Comment 20 Kevin Traynor 2017-01-05 15:55:36 UTC

I have run a similar test using qemu cmd line. I find if I do not pin qemu threads to numa 1, indeed vhost0 and vhost1 may appear on numa0 or numa1 as reported. 

When I taskset qemu (*at start time*) to numa 1, vhost0 and vhost1 always appear on numa 1. I tested this 10x times.
i.e. taskset -c 5,7,9,11 ./qemu-system-x86_64 <qemu_cmd_line_args>

taskset after qemu is run is not sufficient as the vhost devices are registered in OVS during vm boot up.


I have 2 suggestions to continue progress:

- Although it looks ok to me, maybe the libvirt/qemu config in the test is not sufficiently pinning all the threads to numa 1. Or at least not early enough. The libvirt commands around this are hard to follow, it would be good to get it checked from a libvirt expert.
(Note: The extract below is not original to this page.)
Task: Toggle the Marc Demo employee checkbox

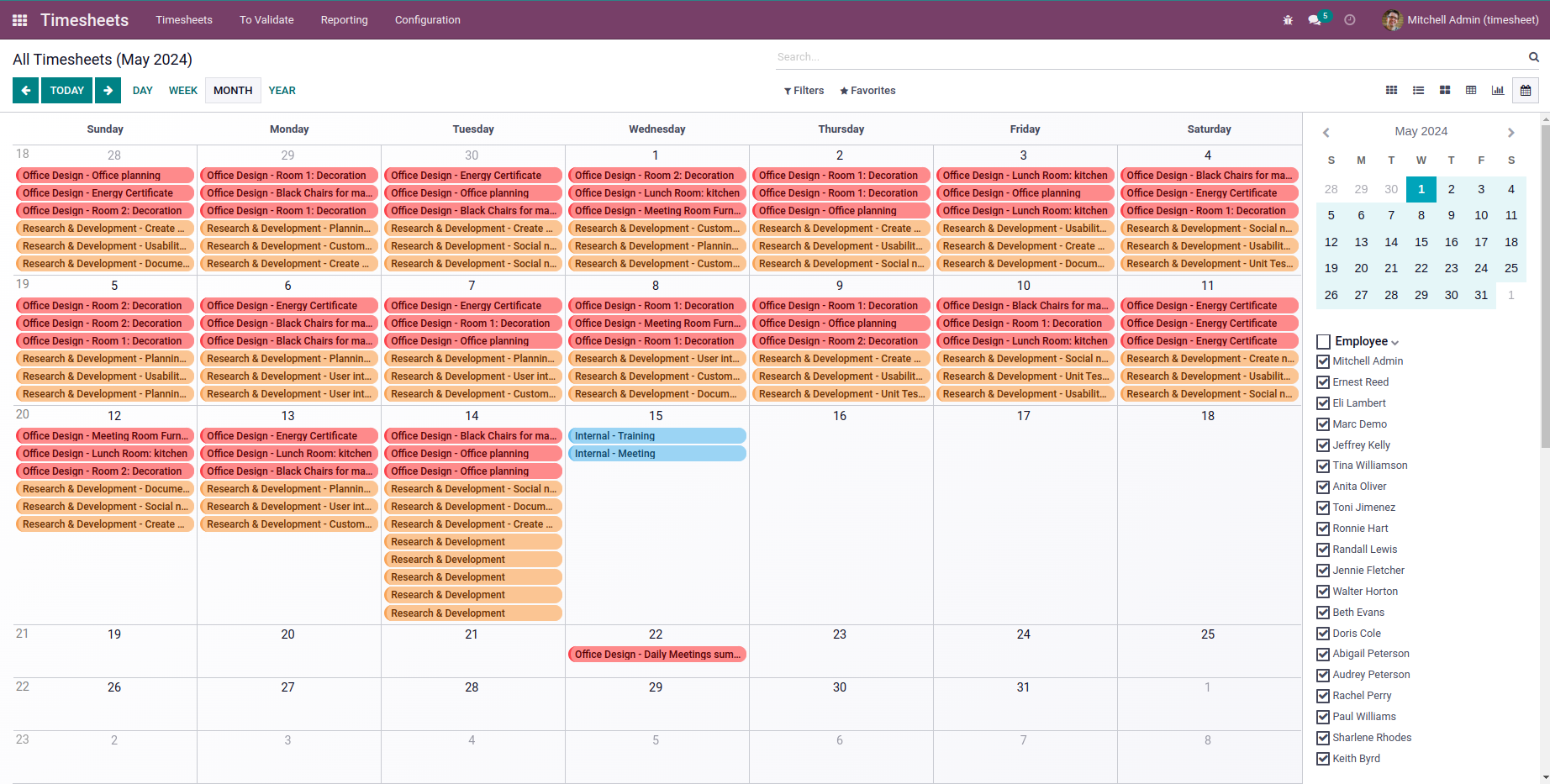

- One check that won't rule out libvirt config, but may confirm it would be to run the test when vhost ports land on wrong numa node, then check last scheduled cpu for qemu threads.
i.e. top -H -p<qemu_pid> and show the last used cpu field for active threads. Jean, is this something you can run?

one small item I noticed was that the socket-mem in some of the configs is 4096,1. This should be something like 4096,4096 as in some of other the configs. I tried with 4096,1 and it didn't seem to have any impact on numa location of vhost devices, but best to keep it consistently 4096,4096, to rule out any side effects.

Comment 21 Christian Trautman 2017-01-05 19:28:53 UTC

I can confirm Kevins findings. My testbed does not use libvirt but was using QEMU command line. The test scripts would use taskset after the guest was booted to bind the qemu cpus to the correct cpus. I could reproduce this issue every time as my NIC was on numa 0, but my vhostuser ports were ending up on numa 1 CPUs even with a PMD mask set to use only numa 0 cpus. 

I modified the script to do taskset in the qemu cmdline startup and I no longer have the issue. The vhost user ports are correctly binding to numa 0 cpus.

Comment 22 Jean-Tsung Hsiao 2017-01-06 12:13:55 UTC

(In reply to Kevin Traynor from comment #20)
> I have run a similar test using qemu cmd line. I find if I do not pin qemu
> threads to numa 1, indeed vhost0 and vhost1 may appear on numa0 or numa1 as
> reported. 
> 
> When I taskset qemu (*at start time*) to numa 1, vhost0 and vhost1 always
> appear on numa 1. I tested this 10x times.
> i.e. taskset -c 5,7,9,11 ./qemu-system-x86_64 <qemu_cmd_lines>

So, this is a workaround if you run qemu manually. But, my case uses guest xml so this workaround does NOT apply to it.

> 
> taskset after qemu is run is not sufficient as the vhost devices are
> registered in OVS during vm boot up.
> 
> 
> I have 2 suggestions to continue progress:
> 
> - Although it looks ok to me, maybe the libvirt/qemu config in the test is
> not sufficiently pinning all the threads to numa 1. Or at least not early
> enough. The libvirt commands around this are hard to follow, it would be
> good to get it checked from a libvirt expert. 
> 
> - One check that won't rule out libvirt config, but may confirm it would be
> to run the test when vhost ports land on wrong numa node, then check last
> scheduled cpu for qemu threads.
> i.e. top -H -p<qemu_pid> and show the last used cpu field for active
> threads. Jean, is this something you can run?
> 

Ok, I'll try today.

> one small item I noticed was that the socket-mem in some of the configs is
> 4096,1. This should be something like 4096,4096 as in some of other the
> configs. I tried with 4096,1 and it didn't seem to have any impact on numa
> location of vhost devices, but best to keep it consistently 4096,4096, to
> rule out any side effects.

NOTE: I have been using "4096,1" for all OVS-dpdk testing since my ixgbe NIC is on numa #1. So, this is NOT an issue.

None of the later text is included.